How far, one asks, can such a program carry them? … When emotion is minimalized does not the artist suffer from a lassitude of the creative faculty? … If instant is repudiated or impoverished can the intelligence be a sufficient substitute? Will not intellectual subtleties and nuances of form ten toward the very artistic decadence from which we have revolted, the decadence that appraises the values of life chiefly as aesthetic values?

It is too early to look for answers. But there are portents which, in themselves, suggest certain replies. … The artist on fire to make something is concerned first with what he wishes to express, second with the method of expression. When the order is reversed, when the manner assumes primary importance, the resulty is technically adroit, fastidious, often sensitive, but more often precious and artificial. This is the true minor note and it is here that decadence begins. The over-nice preoccupation with shades, the elaborate analysis of a spent emotion, the false emphasis on half-tones lead inevitably to verbal legerdemain and a series of elliptical vagaries. This tendency has already found a similarity of speech in the language of many of the "emerging" intellectuals. Highly euphuistic, their work seems determined to make four syllables blossom where only one grew before. It is essentially an intellectual circumlocution that fascinates many of the most recent experimenters. One of the youngest, Hart Crane, in an effort to avoid such a commonplace as "darkening dusk," speaks of

the graduate opacities of evening.

It is these cold victories of the intellect that point to their own defeat. It is a return to the lifeless classicism which they would be first to repudiate, a return with only a slight difference: instead of a literature written by scholars for scholars, the new mode seems to be attempting a poetry by artists for artists only. Scorning the old-fashioned prosody, they are fashioning a diction which is no less stilted, a new-fashioned rhetoric which, in spite of its scientific patois, is no less rhetorical.

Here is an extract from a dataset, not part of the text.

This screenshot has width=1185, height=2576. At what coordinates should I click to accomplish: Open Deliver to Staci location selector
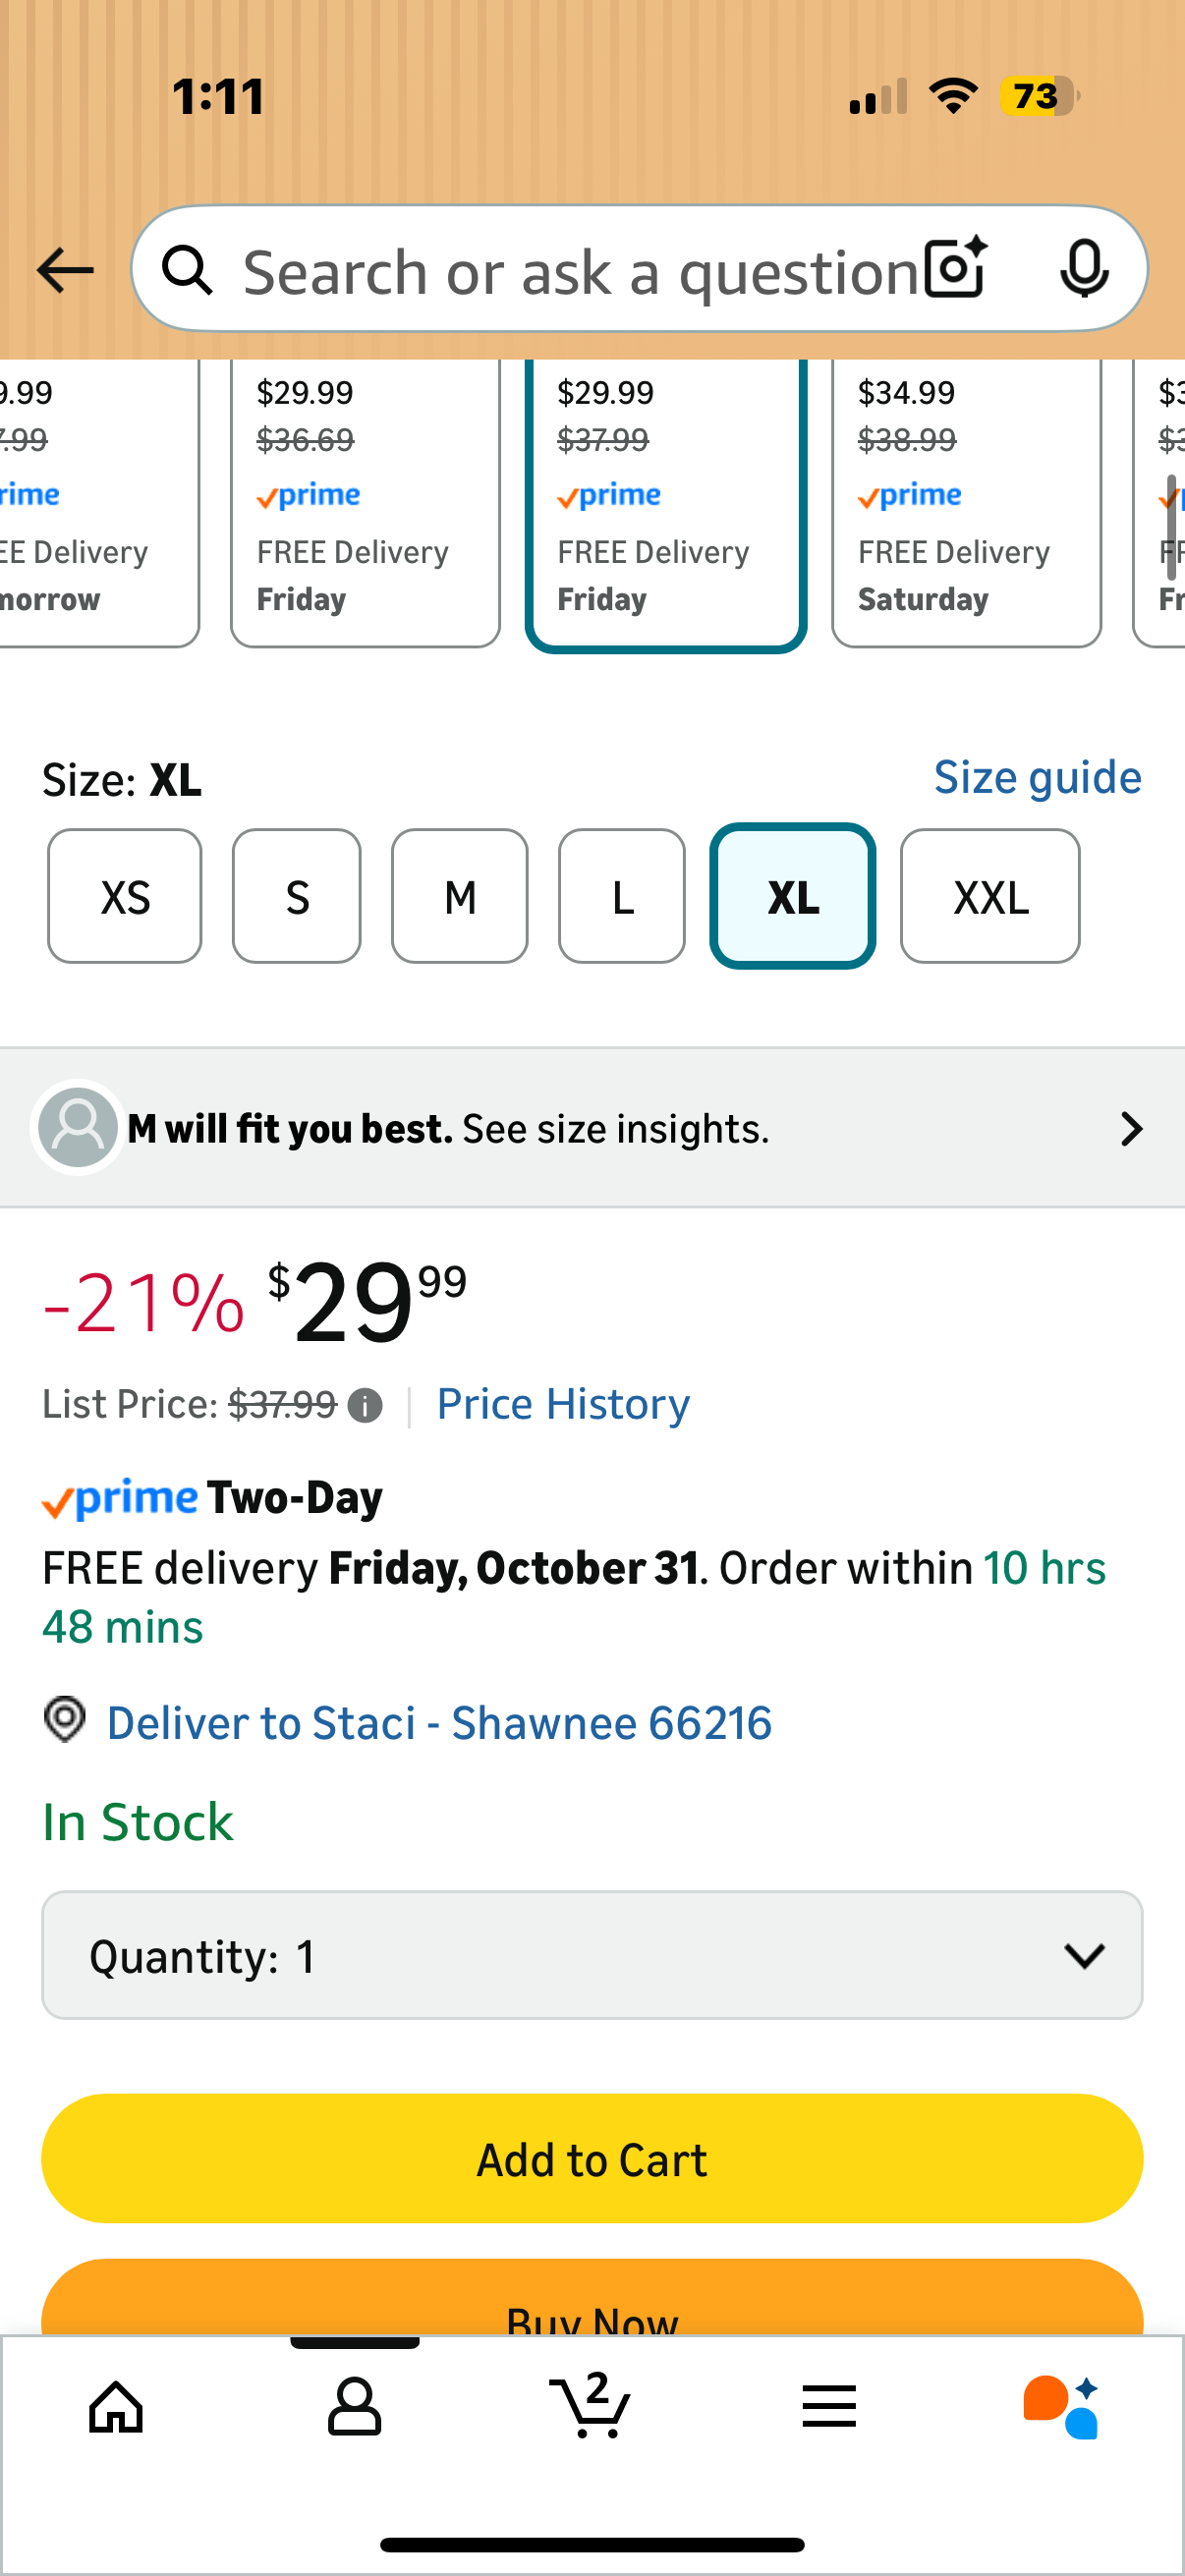[438, 1722]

Here one can chart the possible descent: artificiality of language, excitation of imagery, tenuous thoughts, obscurantism. It is only those who lack rich creative blood who lay stress on equivocal tropes and spend their slight energy exorcising the cliché while worshipping the nuance. Erudite Gratioanos may surround their emotional poverty with verbal elegances, but their reasons "are as two grains of wheat hid in two bushels of chaff; you shall seek all day ere you find them; and when you have found them they are not worth the search." The great workers are essentially simple and direct, never "secret or obscure"; as Emerson said, "they never seem to condescend."